いくら二人ともが恋人とはいえ、キスしている最中に他の女の子のことを考えるなんて失礼だろ。葵に気づかれないように心の中だけで反省する。
唇を離したといっても僅かな距離しかない。葵の熱い吐息が俺を興奮させる。
「トシくん……」
葵の声のなんと甘いことか。鼓膜を通じて脳を溶かそうとしているみたいだ。
「……ごめんな葵。自分からキスの回数を決めたくせに、自分で破るなんて勝手すぎるよな。でも、俺が二人と付き合ってるのは自分の気持ちに正直になるためだもんな。だから、自分から枷をはめるだなんてバカな真似はもうしない。……いいか?」
葵は顔を赤く染めたまま、小さく笑った。
「そうだね。本当に、トシくんをどうしてやろうかと思っていたよ」
葵は優しく目元を緩める。けれど、その目の光は厳しく俺を見据えていた。
「瞳子ちゃんも同じ気持ちだから、もう一度伝えるね」
そう言ってから、葵は一拍置いて、再び口を開いた。
「私も、瞳子ちゃんも、トシくんに傷つけられる覚悟はしているよ。したくないのは後悔だけ。それは私だけじゃなくてトシくんにも瞳子ちゃんにも同じように後悔してほしくないって思っているの」
葵にとって瞳子はただのライバルじゃない。彼女にとっても特別な人なのだ。だからこその正々堂々な言葉だった。
「だからね、トシくんがこれからどうするのかっていうのを、瞳子ちゃんにもちゃんと言ってあげて」
葵の体が離れていく。そうしてようやく息を止めていたことに気づく。俺は大きく深呼吸しながら「ね?」と微笑む彼女に頷きで返した。
人はいつの間にか大人になっていくものだ。だけど、俺が大人になるまでにはまだ時間が必要らしい。
※ ※ ※
時間も遅くなってきたので帰宅することにした。
「お? 俊成くん来てたんだな」
「お邪魔してますおじさん。って言っても今帰るところですけども」
宮坂家を後にしようと階段を下りた時、ちょうど葵のお父さんと鉢合わせた。どうやらちょうど帰ってきたところのようだ。
今やおじさんは何百人という社員をかかえる社長だ。

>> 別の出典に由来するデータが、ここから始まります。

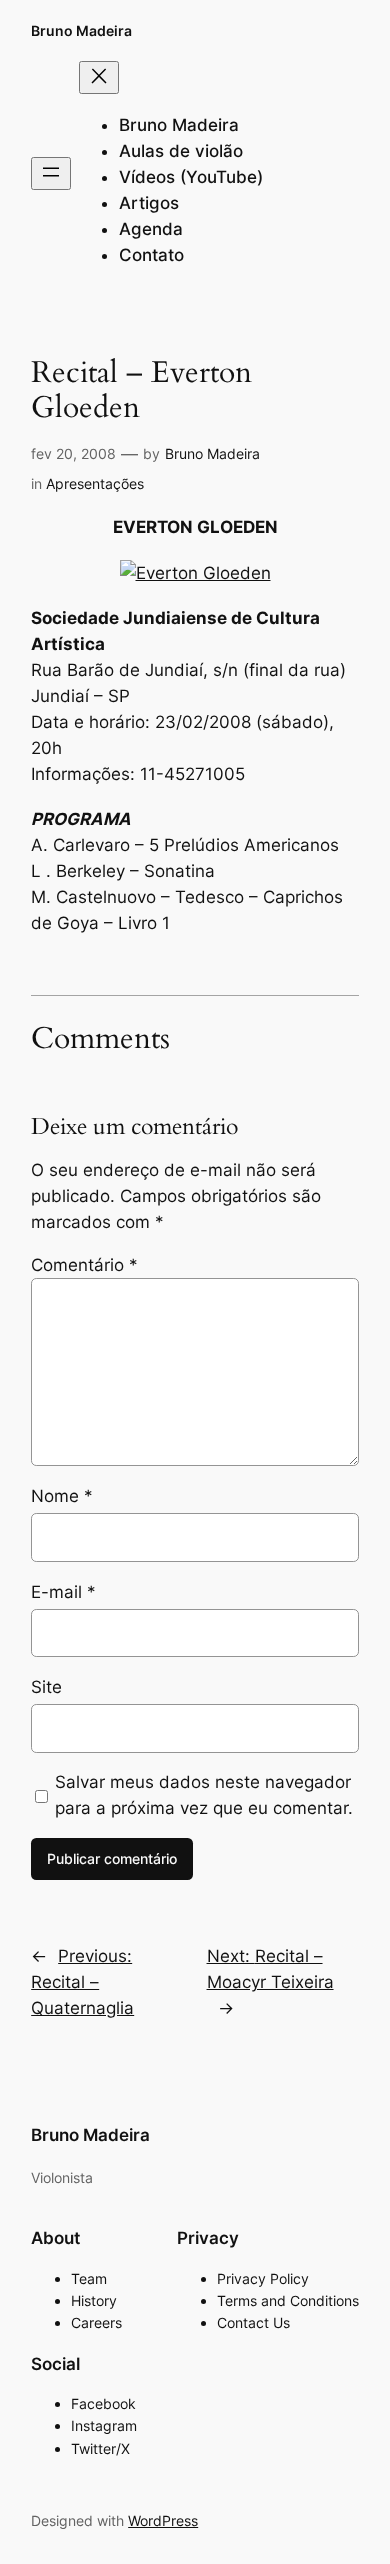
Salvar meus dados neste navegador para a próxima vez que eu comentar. (204, 1795)
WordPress (163, 2520)
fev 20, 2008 (73, 453)
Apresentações (95, 483)
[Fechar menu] (99, 77)
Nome (62, 1496)
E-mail (63, 1592)
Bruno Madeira (81, 30)
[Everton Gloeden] (195, 573)
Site (46, 1687)
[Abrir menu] (51, 173)
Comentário (84, 1265)
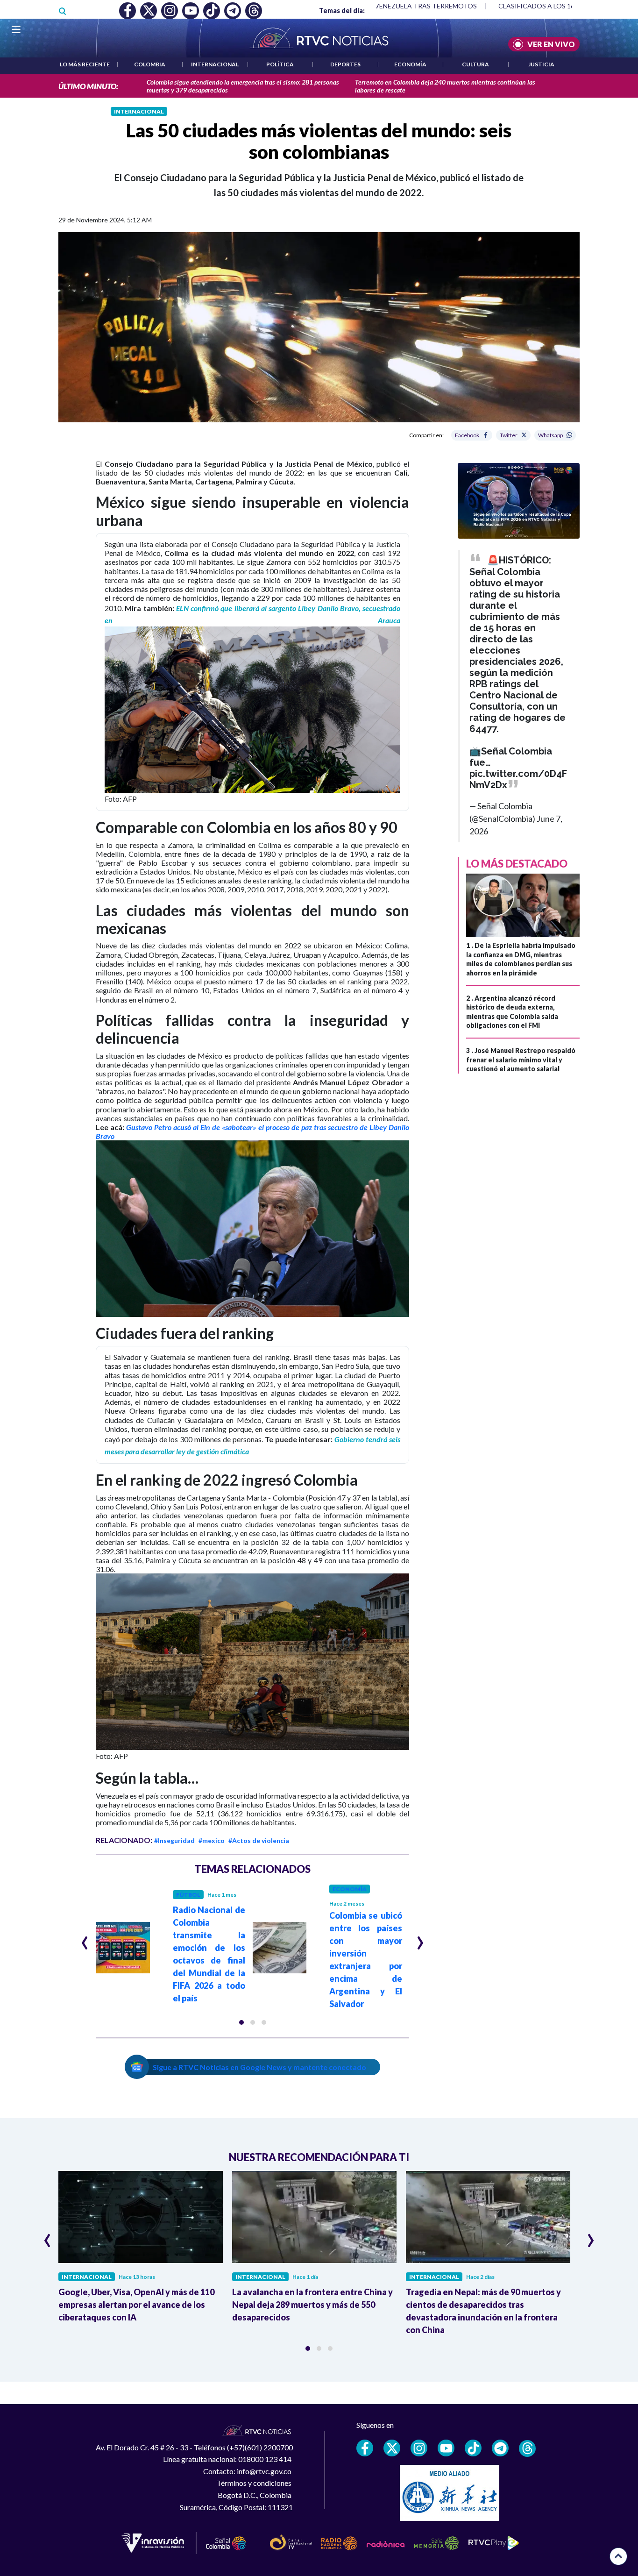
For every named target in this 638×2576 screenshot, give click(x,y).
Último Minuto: (88, 86)
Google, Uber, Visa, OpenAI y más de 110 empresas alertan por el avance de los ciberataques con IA (136, 2304)
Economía (410, 64)
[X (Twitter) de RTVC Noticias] (391, 2448)
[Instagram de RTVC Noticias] (419, 2448)
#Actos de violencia (258, 1840)
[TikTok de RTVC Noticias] (473, 2448)
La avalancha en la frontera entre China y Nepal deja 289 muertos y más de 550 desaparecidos (312, 2304)
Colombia (149, 64)
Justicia (541, 64)
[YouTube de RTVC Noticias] (446, 2448)
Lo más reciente (85, 64)
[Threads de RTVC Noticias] (527, 2448)
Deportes (345, 64)
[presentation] (84, 1939)
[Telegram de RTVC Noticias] (500, 2448)
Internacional (215, 64)
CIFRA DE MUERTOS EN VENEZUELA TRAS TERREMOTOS (389, 6)
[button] (241, 2022)
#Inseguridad (174, 1840)
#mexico (211, 1840)
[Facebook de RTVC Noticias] (364, 2448)
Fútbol (188, 1894)
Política (280, 64)
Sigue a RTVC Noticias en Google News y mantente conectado (259, 2067)
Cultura (475, 64)
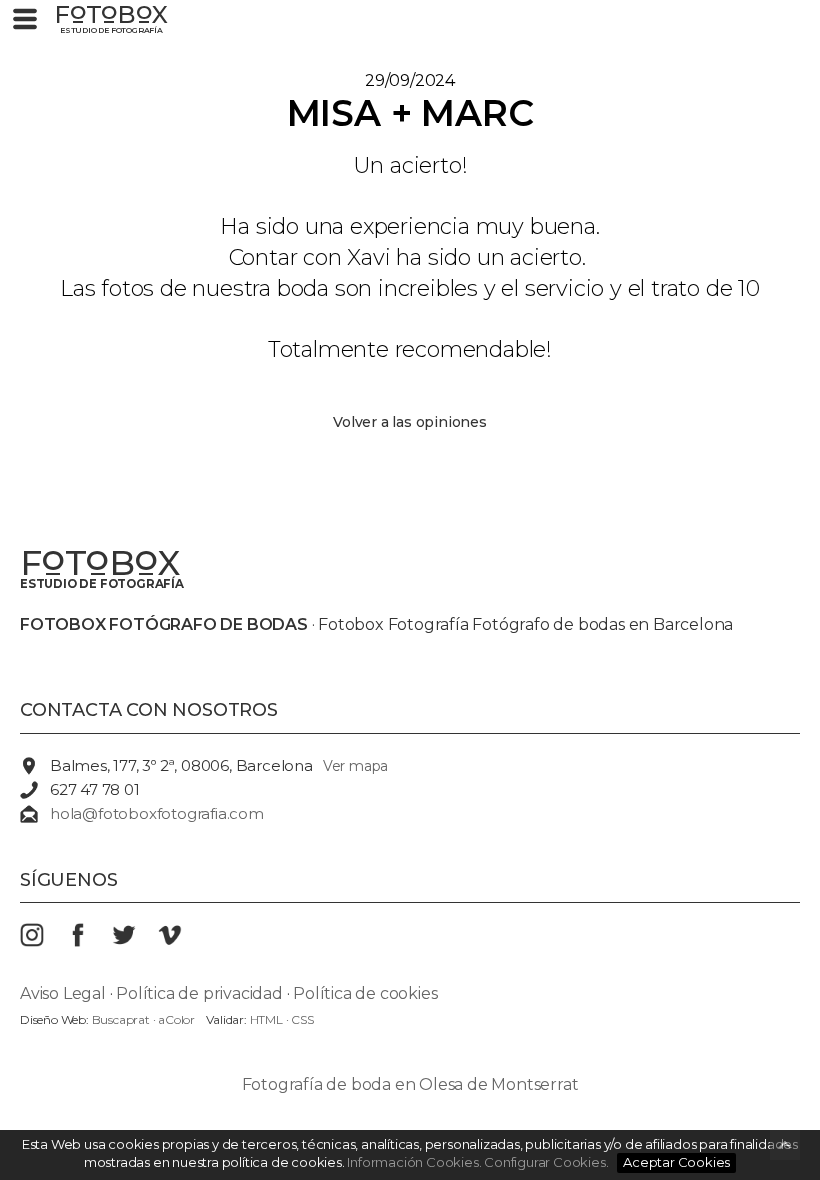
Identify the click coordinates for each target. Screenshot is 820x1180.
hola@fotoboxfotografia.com (157, 813)
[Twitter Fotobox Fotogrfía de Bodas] (135, 941)
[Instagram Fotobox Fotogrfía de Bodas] (43, 941)
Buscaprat (121, 1019)
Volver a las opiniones (410, 422)
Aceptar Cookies (676, 1162)
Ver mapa (355, 766)
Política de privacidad (199, 993)
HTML (266, 1019)
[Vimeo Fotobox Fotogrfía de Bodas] (181, 941)
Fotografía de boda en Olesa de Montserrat (410, 1084)
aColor (176, 1019)
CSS (302, 1019)
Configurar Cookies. (547, 1162)
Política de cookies (365, 993)
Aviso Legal (63, 993)
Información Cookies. (414, 1162)
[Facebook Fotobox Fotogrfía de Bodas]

かなり忙しいこともあって会うのは久しぶりだった。
おじさんは俺と葵を交互に見やる。なぜかふっとダンディに笑い、俺の肩をバン! と叩いた。というか力強いって。
「俊成くん、いつか機会があったらいっしょに酒を飲み交わそうぜ」
「いや、俺まだ未成年なんですけど」
「わっはっはっ! 細かいことは気にするな」
豪快に笑うおじさんだった。そんな父親に構わず葵は俺の手を引いて玄関へと歩く。
「お父さんったら……」
葵の呟きに気づくことなく、俺は大人になるのはまだ遠いなぁと立派な父親に魅せられるのであった。